Although eight light emitting elements 2951 are arranged in an offset manner in each light emitting element group 295 in the above embodiments, the number and arrangement mode of the light emitting elements 2951 are not limited to this.

Although three lens rows LSR are arranged in the width direction LTD in the above embodiments, the number of the lens rows is not limited to three. Specifically, as shown in FIG. 28, the number of the lens row LSR may be one. Here, FIG. 28 is a perspective view showing a construction in which the number of the lens row is one. In FIG. 28, broken line circles PJ are the projections of the lenses LS on the head substrate top surface 293A in the optical axis direction. In the example shown in FIG. 28 as well, the plurality of optical sensors SC are arranged on the top surface 293A of the head substrate 293. The respective optical sensors SC are arranged at one side in the width direction LTD with respect to the plurality of light emitting elements 2951 and are arranged at specified pitches in the longitudinal direction LGD.

The light receiving surfaces SCF of the plurality of optical sensors SC face the head substrate top surface 293A and are bonded to the head substrate top surface 293A with a clear optical adhesive. The light receiving surfaces SCF of the optical sensors SC have the sensor length Lsc in the longitudinal direction LGD (that is, major axis direction of the head substrate 293). The sensor length Lsc is set longer than the pitch Lls between two lenses LS adjacent in the longitudinal direction LGD in each lens row LSR. Accordingly, as described above, a variation in the distance to the light receiving surface SCF between the two light emitting element groups 295 can be suppressed and good light beam detection is realized.

A mounting arrangement of the optical sensors SC on the head substrate 293 can be variously modified. FIG. 29 is a partial sectional view showing a modification of a mounting arrangement of the optical sensor. In the modification of FIG. 29, photodiodes PD as the optical sensors SC are accommodated in a package 92. A metal CAN package or a ceramic package widely used for the mounting of the photodiodes PD can be used as this package 92. The package 92 has a recess shape with an open lower side in FIG. 29. An opening of the package 92 is closed by a glass window 91, and a surface of this glass window 91 is held in close contact with the head substrate top surface 293A.

The photodiodes PD are arranged in an air layer 93 between the glass window 91 and the package 92. Light receiving surfaces PDF (light receiving regions) of the photodiodes PD face the head substrate top surface 293A so as to be able to receive light beams incident through the glass window 91 from the head substrate top surface 293A.

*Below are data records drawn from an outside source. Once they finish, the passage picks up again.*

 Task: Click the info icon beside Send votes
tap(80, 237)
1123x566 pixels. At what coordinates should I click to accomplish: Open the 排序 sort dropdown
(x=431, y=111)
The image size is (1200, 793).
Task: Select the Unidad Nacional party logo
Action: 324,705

In the construction shown in FIG. 29, air is present between the glass window 91 and the photodiodes PD. Accordingly, as shown by an arrow LB in FIG. 29, some of light beams emerging from the head substrate top surface 293A are reflected by the surface of the glass window 91. Thus, in light of increasing the light quantities detected by the photodiodes PD, there is room for improvement. Accordingly, the following construction may be adopted.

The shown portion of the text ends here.